Exercise set:
- a) In the article on Nexa's transaction Idem, what does the Latin word "Idem" mean?
- b) Continue the article on Nexa's transaction Idem from its last sentence.

Given passage:
________________
Transactions,Andrew Stone,Technology | 29th September 2022 | Andrew Stone

Nexa’s Transaction Idem

One major difference between the Nexa blockchain and the Satoshi code (BTC, BCH, Litecoin, and others) it built upon is its use of two methods to identify transactions: the Id and the Idem.

The transaction Id is analogous to the Satoshi code transaction Id so this article will mostly focus on the Idem. In Latin, the word “Idem” means “the same”, and is pronounced E-dem. And that is the core of what the Idem is about. All transactions with the same Idem are in essence the same, even though they may contain different bits.

What do I mean by “in essence the same”? Well, the blockchain is a very carefully defined database in which a transaction has a specific role. It deletes (spends) some database entries (UTXOs in blockchain terminology) and creates new database entries. This is the only way that a transaction can affect the blockchain state. Therefore, all transactions that delete and create the same set of entries are exactly the same (from the perspective of the blockchain)!

Specifically, the transaction Idem is the double SHA256 of the serialized transaction without signature scripts. And the transaction Id includes the both Idem and the signature scripts – its the double SHA256 of the Idem concatenated to the double SHA256 of the serialized signature scripts.

The transaction Id is used in the block merkle tree and in networking code, while the Idem is used by transactions to identify which UTXOs are being spent.

This offers the following properties:

  1. Preservation of the chain of signatures
  2. Ability to sign child transactions before the parent
  3. Malleability Attack resistance
  4. Merkle proofs-of-inclusion for the transaction either by Id or Idem

Preservation of the chain of signatures

Since transaction inputs now contain the idem, they do not commit to the exact parent transaction. They skip the signatures. But the blocks do commit to signatures. This means that the chain of signatures can still be validated all the way back to the coinbase (currency creation) transactions.

And that entity can provide merkle proofs-of-inclusion for all ancestor transactions to an entity that is not storing the entire blockchain, including and proving the exact signatures used.
________________
Supplied entries:

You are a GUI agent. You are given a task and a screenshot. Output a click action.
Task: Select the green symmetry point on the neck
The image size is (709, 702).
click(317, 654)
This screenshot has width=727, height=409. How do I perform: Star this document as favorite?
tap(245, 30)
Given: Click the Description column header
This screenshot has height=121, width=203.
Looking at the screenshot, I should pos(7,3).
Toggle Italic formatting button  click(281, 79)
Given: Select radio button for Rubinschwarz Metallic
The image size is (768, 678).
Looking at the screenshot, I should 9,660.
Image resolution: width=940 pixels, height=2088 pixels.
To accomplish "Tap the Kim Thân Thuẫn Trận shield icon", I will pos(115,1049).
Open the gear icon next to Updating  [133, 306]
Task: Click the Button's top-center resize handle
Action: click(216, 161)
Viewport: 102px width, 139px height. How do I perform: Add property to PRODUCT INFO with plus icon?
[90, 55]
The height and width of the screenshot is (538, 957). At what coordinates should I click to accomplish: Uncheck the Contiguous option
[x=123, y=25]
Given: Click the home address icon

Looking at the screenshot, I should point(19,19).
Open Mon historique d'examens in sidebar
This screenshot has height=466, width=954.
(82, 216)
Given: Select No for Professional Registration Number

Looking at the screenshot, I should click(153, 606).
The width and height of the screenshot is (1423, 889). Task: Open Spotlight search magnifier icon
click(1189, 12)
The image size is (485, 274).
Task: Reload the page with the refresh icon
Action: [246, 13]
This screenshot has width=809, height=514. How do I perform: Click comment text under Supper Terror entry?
________________
Final answers:
- a) It means "the same."

- b)
To provide a full proof of a transaction’s validity, Satoshi-style transactions have the same data requirements. Yes, one can verify the chain of signatures without the full merkle proofs-of-inclusion (which one cannot do with Nexa’s Idem-style transactions). But doing that is not enough – actually it’s such a glaring security problem it's arguably better that this mistake is impossible in Nexa. The problem is that any attacker could easily (without significant compute resources) create a separate (not included in the blockchain) history for a fake transaction. If a verifier does not validate that these transactions are actually committed in the blockchain, the verifier will accept these non-existent parent transactions.

Ability to Sign Child Transactions First

Since the transaction Id covers the signatures, participants in Satoshi-style blockchains cannot sign child transactions before signing parent transactions. However the Idem does not cover signatures, and a child transaction refers to its parent by Idem. This allows the child transaction to be fully constructed and signed before the parent is signed.

Malleability Attack Resistance: A Bit Of History

In 2012 the first major Bitcoin exchange failed (MtGox), citing “transaction malleability” as the reason funds were lost. Although this reason may not be the full story behind the failure of MtGox, transaction malleability is undeniably a problem. In essence, the transaction malleability attack proceeds as follows:

  1. Withdraw some funds in BTC. A transaction is created by the exchange.
  2. Change some bits in the withdrawal transaction, without affecting its validity or its effect on the blockchain state. This will change the transaction id.
  3. Get your “malleated” transaction confirmed rather than the original transaction.
  4. Go back to the exchange and claim that the original transaction never confirmed, asking that your account be credited.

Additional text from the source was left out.